=== Section Start ===

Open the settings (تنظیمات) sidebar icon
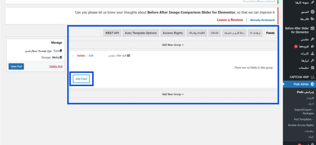 coord(312,68)
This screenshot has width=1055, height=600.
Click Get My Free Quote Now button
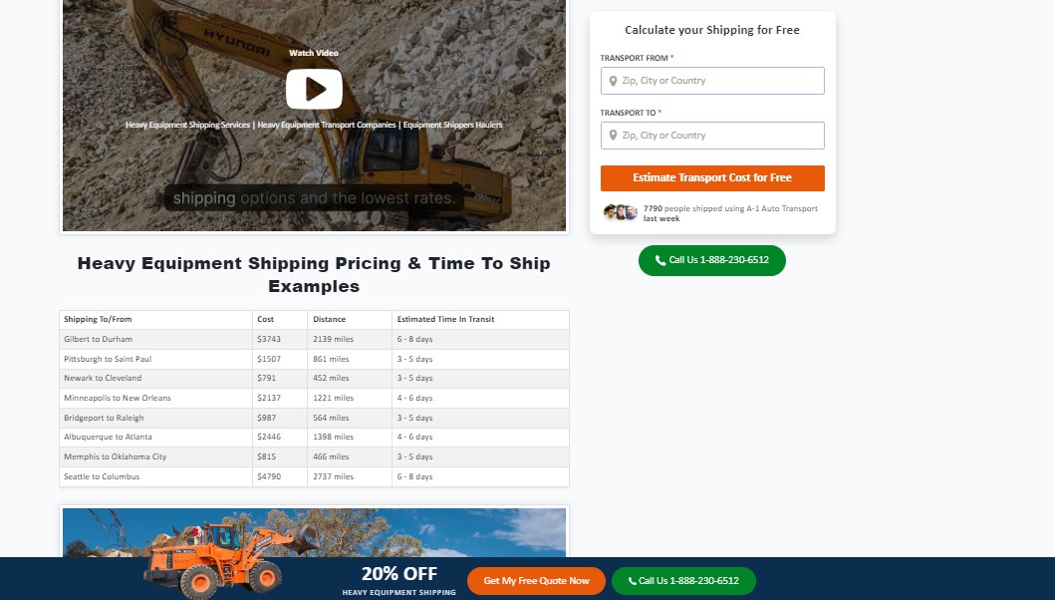point(536,581)
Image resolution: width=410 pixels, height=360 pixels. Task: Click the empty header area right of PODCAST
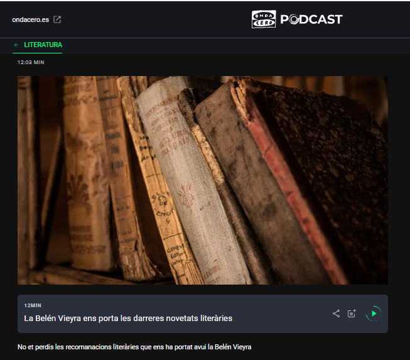click(377, 19)
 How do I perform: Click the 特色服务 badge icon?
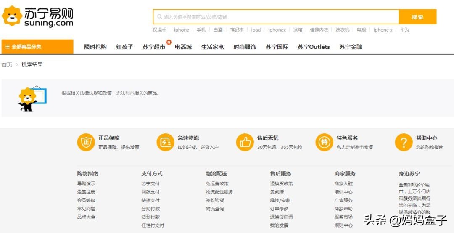[324, 142]
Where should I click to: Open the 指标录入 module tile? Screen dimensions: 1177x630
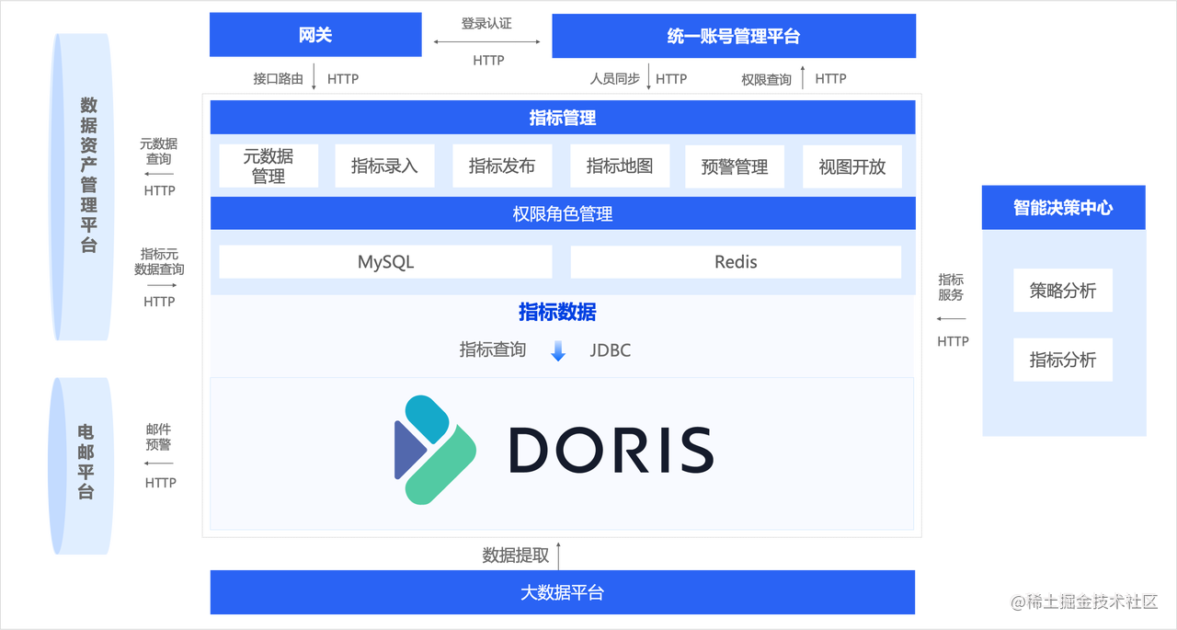(x=384, y=166)
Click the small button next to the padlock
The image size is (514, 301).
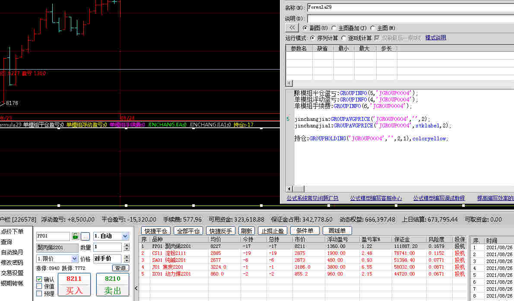85,236
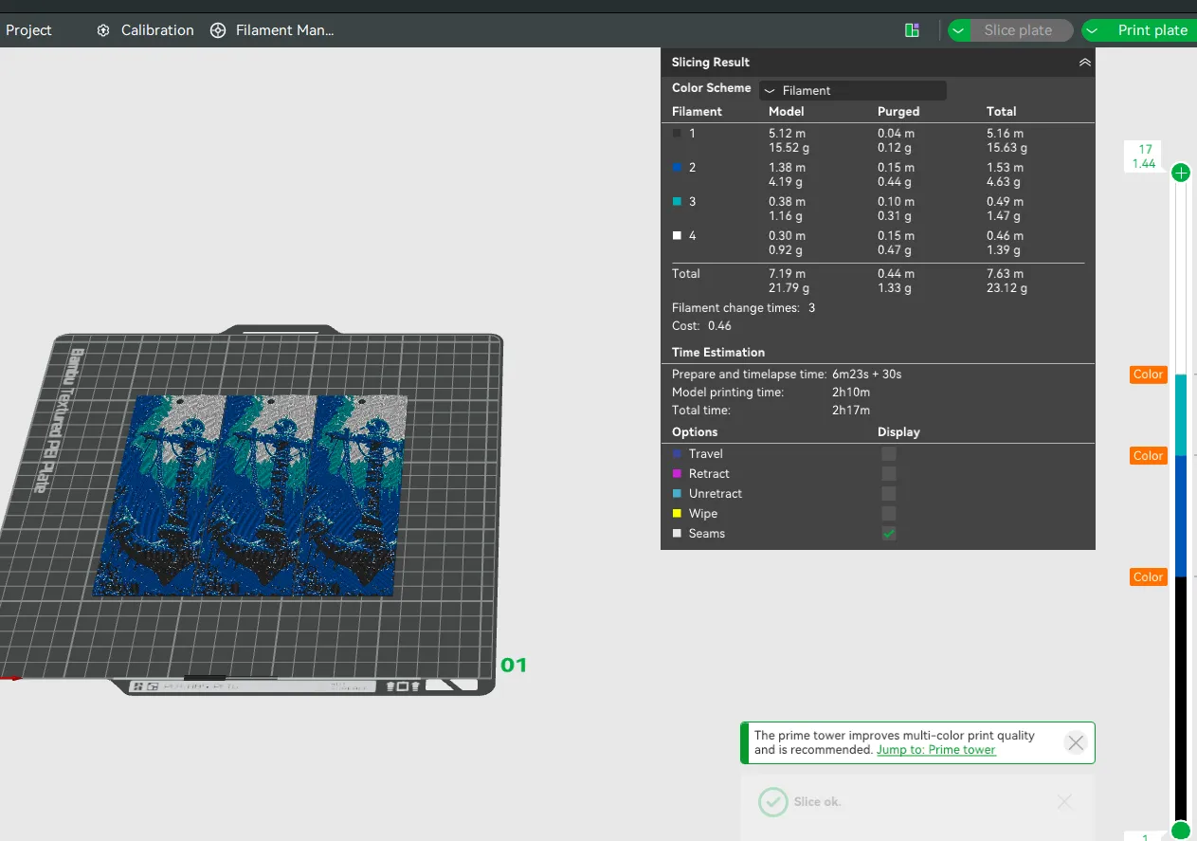Click the green plus on layer slider
This screenshot has height=841, width=1197.
(1181, 173)
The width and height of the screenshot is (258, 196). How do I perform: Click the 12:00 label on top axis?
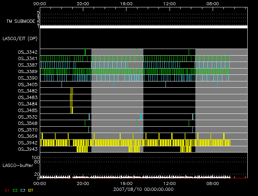tap(170, 3)
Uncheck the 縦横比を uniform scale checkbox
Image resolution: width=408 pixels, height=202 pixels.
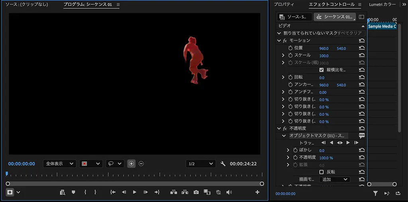pos(322,70)
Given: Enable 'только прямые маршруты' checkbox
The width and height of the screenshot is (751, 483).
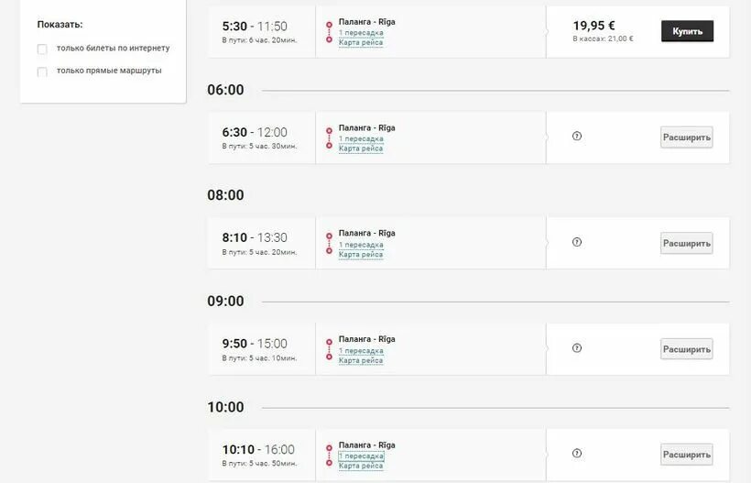Looking at the screenshot, I should (x=42, y=71).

=== Section End ===

• [Exercise requirements]:
Pictures are to be omitted. Output verbatim only the lines from the one holding "The width and height of the screenshot is (751, 483)." through the end of the material, both included.

• [Written answer]:
The width and height of the screenshot is (751, 483).
Looking at the screenshot, I should (x=42, y=71).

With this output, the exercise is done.